For the new outfits for conductors, train restaurant staff, ticket counter staff and railway station service staff, a completely new design has been developed by fashion designer Guido Maria Kretschmer. DB has laid down high standards for the clothing – not only in terms of design and quality but also in terms of sustainability. By getting Green Button certification, DB is deepening its active commitment to social responsibility and making it visible.
Minister Gerd Müller said: “Fair first! I am delighted that Deutsche Bahn has opted for the Green Button label. It is more than just a textile label – it is a sign for global responsibility. Private and public institutions can contribute a lot to fair supply chains if they systematically shift to sustainable procurement. From now on, DB's 43,000 staff members will demonstrate, day by day, that fair outfits are stylish and functional. The company is thus sending a visible signal of responsibility and sustainability. This is also a signal to the rest of the corporate world: sustainability is a competitive advantage. More and more consumers are no longer willing to accept the exploitation of humans and the environment in the manufacturing of our products. German authorities, too, from the federal level all the way to the local level, need to commit now and achieve 100 per cent sustainable procurement by 2025. All procurement units can start in the textile sector and adopt the Green Button as a basis.”
Martin Seiler, DB Board Member for Human Resources, said, “Sustainability is the core brand value of Deutsche Bahn, which is a climate-friendly company. In that spirit, as a 'green host' we want to make sure that our corporate clothing, with which we present ourselves throughout the country as a friendly and modern company, meets top standards. We are thus all the more pleased about the Green Button label as a special recognition of our sustainable customer relations. We are convinced that staff members who are dressed well and feel comfortable will provide even better service to our customers. Moreover, the new uniforms are more functional and comfortable, increasing our staff members' job satisfaction and sense of commitment to DB.”

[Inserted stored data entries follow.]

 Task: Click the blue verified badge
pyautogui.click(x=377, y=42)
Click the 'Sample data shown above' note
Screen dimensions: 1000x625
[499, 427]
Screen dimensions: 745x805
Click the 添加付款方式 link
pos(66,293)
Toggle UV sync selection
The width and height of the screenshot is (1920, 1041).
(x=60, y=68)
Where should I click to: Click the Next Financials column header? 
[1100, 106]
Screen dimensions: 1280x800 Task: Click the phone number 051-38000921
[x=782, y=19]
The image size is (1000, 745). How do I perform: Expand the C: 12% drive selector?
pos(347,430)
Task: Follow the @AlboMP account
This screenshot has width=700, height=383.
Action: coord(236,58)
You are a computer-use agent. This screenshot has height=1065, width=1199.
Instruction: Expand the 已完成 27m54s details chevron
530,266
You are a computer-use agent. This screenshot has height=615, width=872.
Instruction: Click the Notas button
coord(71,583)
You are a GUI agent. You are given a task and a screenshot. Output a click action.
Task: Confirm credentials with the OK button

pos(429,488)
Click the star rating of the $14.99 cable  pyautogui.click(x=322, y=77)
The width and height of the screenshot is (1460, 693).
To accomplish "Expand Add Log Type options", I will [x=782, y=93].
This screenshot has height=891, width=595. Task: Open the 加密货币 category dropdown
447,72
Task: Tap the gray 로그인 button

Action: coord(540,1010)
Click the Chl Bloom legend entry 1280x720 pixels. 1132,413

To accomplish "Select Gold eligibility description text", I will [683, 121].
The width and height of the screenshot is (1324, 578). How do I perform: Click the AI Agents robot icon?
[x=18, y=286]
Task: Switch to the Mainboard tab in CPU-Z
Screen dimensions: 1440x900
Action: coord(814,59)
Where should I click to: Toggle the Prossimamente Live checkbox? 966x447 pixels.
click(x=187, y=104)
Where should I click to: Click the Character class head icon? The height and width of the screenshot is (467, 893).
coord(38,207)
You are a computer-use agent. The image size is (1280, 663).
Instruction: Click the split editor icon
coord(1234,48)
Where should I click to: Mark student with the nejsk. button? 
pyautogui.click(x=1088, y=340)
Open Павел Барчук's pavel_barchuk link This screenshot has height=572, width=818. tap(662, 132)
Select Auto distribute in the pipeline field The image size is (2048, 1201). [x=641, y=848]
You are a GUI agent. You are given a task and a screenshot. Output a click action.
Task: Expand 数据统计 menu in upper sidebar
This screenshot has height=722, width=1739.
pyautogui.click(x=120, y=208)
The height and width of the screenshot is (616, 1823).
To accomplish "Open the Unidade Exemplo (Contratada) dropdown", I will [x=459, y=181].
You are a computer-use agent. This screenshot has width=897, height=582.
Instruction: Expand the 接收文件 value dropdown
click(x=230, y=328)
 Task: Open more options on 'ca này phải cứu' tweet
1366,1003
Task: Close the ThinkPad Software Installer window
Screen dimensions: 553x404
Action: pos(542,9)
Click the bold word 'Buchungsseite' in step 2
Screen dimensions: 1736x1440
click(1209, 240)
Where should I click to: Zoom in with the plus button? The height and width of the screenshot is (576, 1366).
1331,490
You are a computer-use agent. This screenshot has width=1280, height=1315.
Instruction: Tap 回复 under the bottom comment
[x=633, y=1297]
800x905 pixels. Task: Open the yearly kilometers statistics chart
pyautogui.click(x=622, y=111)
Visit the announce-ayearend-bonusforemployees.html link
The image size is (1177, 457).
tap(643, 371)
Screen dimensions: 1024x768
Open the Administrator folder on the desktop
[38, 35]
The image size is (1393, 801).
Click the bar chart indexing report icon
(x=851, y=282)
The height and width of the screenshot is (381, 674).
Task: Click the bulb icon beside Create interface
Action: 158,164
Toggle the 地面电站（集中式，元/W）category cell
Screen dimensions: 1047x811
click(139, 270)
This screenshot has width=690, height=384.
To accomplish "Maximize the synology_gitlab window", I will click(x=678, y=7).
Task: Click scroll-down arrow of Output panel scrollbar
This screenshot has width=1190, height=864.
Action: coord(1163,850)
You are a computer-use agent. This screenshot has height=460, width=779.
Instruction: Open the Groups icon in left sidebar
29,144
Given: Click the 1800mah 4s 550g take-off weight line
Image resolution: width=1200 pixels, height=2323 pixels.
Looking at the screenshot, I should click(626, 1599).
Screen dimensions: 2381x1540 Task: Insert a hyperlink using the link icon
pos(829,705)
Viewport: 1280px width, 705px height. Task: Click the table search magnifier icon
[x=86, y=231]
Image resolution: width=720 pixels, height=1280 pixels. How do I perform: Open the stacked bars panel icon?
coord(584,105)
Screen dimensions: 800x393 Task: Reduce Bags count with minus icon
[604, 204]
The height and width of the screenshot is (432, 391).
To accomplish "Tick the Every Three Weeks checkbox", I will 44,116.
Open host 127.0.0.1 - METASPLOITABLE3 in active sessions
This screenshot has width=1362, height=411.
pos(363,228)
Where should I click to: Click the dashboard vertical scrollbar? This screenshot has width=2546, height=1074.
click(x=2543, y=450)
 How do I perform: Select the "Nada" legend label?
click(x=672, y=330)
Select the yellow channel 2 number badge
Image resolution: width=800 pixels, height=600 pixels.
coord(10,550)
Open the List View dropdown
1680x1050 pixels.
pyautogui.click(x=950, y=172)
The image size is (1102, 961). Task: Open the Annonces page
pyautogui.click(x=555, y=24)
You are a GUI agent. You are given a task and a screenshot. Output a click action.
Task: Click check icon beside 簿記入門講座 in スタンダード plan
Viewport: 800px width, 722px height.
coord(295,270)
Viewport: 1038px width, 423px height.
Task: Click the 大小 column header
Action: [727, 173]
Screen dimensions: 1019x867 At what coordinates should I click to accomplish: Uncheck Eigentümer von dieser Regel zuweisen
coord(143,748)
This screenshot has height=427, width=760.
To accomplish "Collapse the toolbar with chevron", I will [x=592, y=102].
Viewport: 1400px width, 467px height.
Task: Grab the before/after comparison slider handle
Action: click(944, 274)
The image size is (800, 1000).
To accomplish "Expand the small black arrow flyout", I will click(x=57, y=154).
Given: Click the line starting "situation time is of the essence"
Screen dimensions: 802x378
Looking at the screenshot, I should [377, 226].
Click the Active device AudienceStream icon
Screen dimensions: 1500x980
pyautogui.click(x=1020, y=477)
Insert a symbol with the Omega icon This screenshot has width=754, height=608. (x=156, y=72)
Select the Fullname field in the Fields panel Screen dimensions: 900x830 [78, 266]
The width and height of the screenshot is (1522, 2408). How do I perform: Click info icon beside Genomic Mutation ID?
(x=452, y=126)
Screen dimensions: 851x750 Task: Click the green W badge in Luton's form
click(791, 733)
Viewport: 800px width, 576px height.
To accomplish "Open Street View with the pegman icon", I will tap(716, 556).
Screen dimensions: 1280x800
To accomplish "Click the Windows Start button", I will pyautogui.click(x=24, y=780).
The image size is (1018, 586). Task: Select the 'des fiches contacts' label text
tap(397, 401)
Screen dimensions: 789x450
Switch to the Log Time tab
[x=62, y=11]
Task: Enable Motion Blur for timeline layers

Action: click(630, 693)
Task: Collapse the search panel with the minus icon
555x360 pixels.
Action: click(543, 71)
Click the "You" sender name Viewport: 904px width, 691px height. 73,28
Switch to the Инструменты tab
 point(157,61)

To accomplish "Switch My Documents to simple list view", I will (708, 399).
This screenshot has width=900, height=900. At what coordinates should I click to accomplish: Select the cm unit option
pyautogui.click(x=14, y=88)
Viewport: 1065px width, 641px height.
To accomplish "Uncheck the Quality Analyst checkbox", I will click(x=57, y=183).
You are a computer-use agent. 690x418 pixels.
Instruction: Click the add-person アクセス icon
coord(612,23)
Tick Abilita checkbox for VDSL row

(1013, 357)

Vista Textil GmbH, a Munich-based company, has become the first supplier of DB corporate clothing to have successfully undergone the Green Button company auditing procedure. Vista Textil supplies all the outer garments for the staff (trousers, skirts, dresses, waistcoats, blazers and suit jackets). Eight further suppliers are to undergo the auditing process in the coming months. All textiles that are part of the new set of corporate garments have already been certified with the MADE IN GREEN by OEKO-TEX label, which is recognised by the Green Button.
The cooperation effort with Deutsche Bahn is another milestone on the Green Button's road to success. Since it was introduced in September 2019, the significance of the government-run textile label has constantly increased. More than 70 companies have now undergone the auditing process. In 2020, some 90 million Green Button-certified textiles were sold. Consumers are now able to wear Green Button products “from head to toe” – from hats to T-shirts and sneakers all the way to workwear and corporate clothing. There are also bedding items, backpacks and tents that have the label. In surveys, 40 per cent of people say that they are familiar with the Green Button.
The Green Button can make a particular difference for a shift towards greater sustainability throughout the entire textile industry when it comes to procurement by public and private institutions, with the large number of items that this involves. Apart from Deutsche Bahn, the Dorint hotel chain, hospitals, nursing facilities and police authorities have already entered into cooperation with the Green Button. The German State of Bavaria is planning to restrict its textiles procurement to products that have been awarded the Green Button or similar labels. Germany's two large faith-based social service agencies, Caritas and Diakonie, have opted for sustainable textiles, too. The 2.2 million beds alone which they have in their 56,000 facilities require huge quantities of textiles.